So it’s been a few days, where are we now?

I also thought given the technical inclination of a lot of our users that you all might be somewhat interested in the what, how and why of our decisions here, so I’ve included a bit of the more techy side of things in my update.

Bandwidth

So one of the big issues we had was the heavy bandwidth caused by a massive amount of downloaded content (not in terms of storage space, but multiple people downloading the same content).

In terms of bandwidth, we were seeing the top 10 single images resulting in around 600GB+ of downloads in a 24 hour period.

This has been resolved by setting up a frontline caching server at pictrs.blahaj.zone, which is sitting on a small, unlimited 400Mbps connection, running a tiny Caddy cache that is reverse proxying to the actual lemmy server and locally caching the images in a file store on its 10TB drive.

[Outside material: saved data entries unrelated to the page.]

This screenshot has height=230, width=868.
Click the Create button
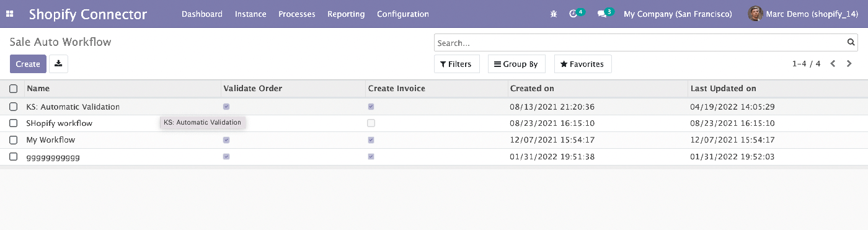point(28,64)
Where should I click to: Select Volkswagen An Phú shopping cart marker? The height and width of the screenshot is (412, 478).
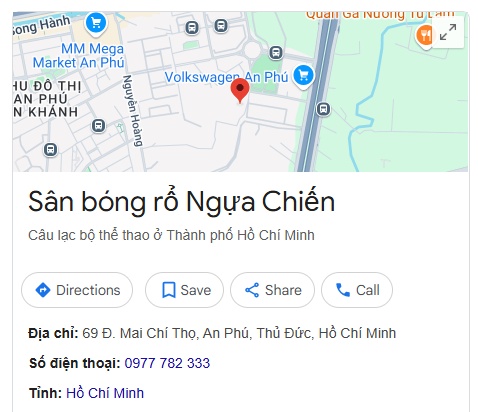point(303,76)
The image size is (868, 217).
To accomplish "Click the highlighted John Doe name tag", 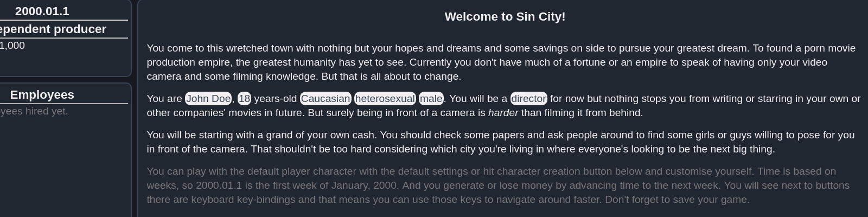I will [208, 99].
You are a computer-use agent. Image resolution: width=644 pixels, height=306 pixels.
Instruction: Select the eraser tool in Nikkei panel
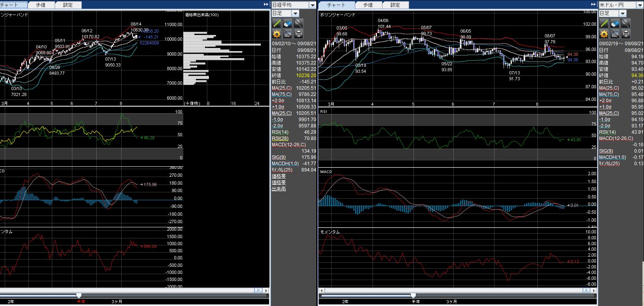[288, 23]
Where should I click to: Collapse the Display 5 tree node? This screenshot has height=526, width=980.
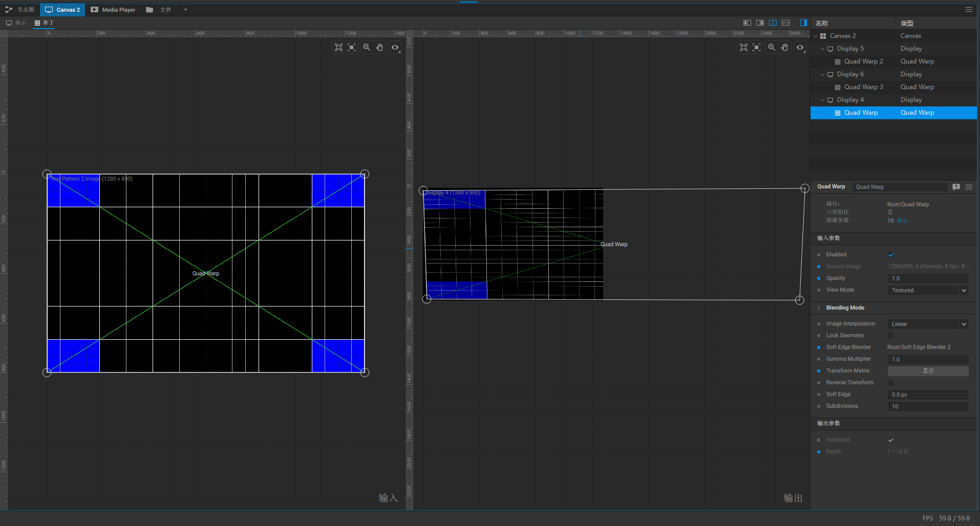point(823,49)
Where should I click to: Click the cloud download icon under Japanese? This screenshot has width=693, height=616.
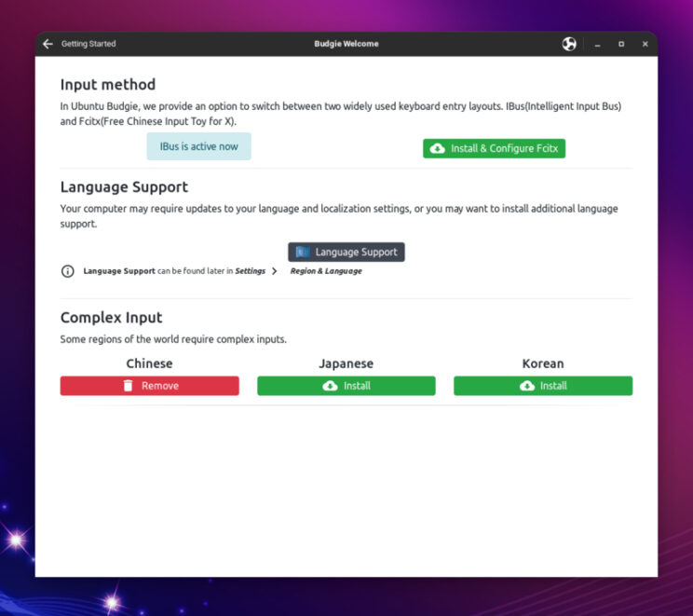[x=330, y=386]
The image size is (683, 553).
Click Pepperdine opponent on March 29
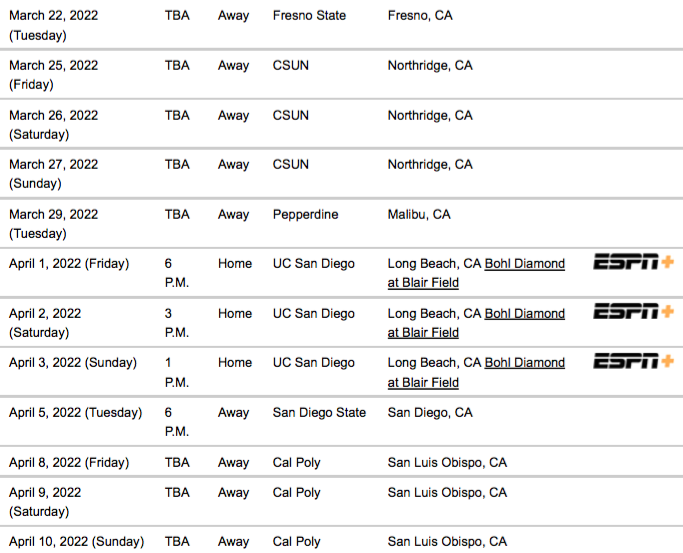coord(305,214)
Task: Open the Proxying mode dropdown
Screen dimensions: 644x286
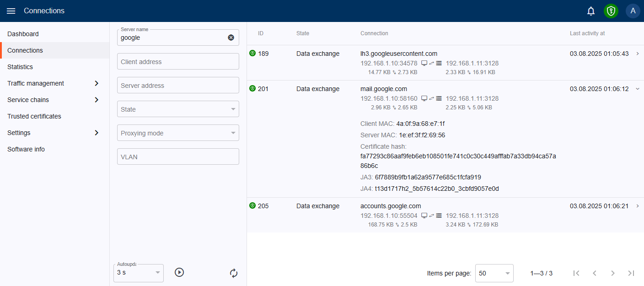Action: coord(178,133)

The nginx in front of lemmy is 301 redirecting internet facing static image requests to the new caching server.

This one step alone is saving over $1,500/month.

Alternate hosting

The second step is to get away from RDS and our current fixed instance hosting to a stand-alone and self-healing infrastructure. This has been what I’ve been doing over the last few days, setting up the new servers and configuring the new cluster.

We could be doing this cheaper with a lower cost hosting provider and a less resiliant configuration, but I’m pretty risk averse and I’m comfortable that this will be a safe configuration.

I woudn’t normally recommend this setup to anyone hosting a small or single user instance, as it’s a bit overkill for us at this stage, but in this case, I have decided to spin up a full production grade kubernetes cluster with a stacked etcd inside a dedicated HA control plane.

We have rented two bigger dedicated servers (64GB, 8 CPU, 2TB RAID 1, 1 GBPS bandwidth) to run our 2 databases (main/standby), redis, etc on. Then a the control plane is running on 3 smaller instances (2GB, 2 CPU each).

All up this new infrastructure will cost around $9.20/day ($275/m).

Current infrastructure

The current AWS infrastructure is still running at full spec and (minus the excess bandwidth charges) is still costing around $50/day ($1500/m).

Migration

Apart from setting up kubernetes, nothing has been migrated yet. This will be next.

The first step will be to get the databases off the AWS infrastucture first, which will be the biggest bang for buck as the RDS is costing around $34/day ($1,000/m)

The second step will be the next biggest machine which is our Hajkey instance at Blåhaj zone, currently costing around $8/day ($240/m).

Then the pictrs installation, and lemmy itself.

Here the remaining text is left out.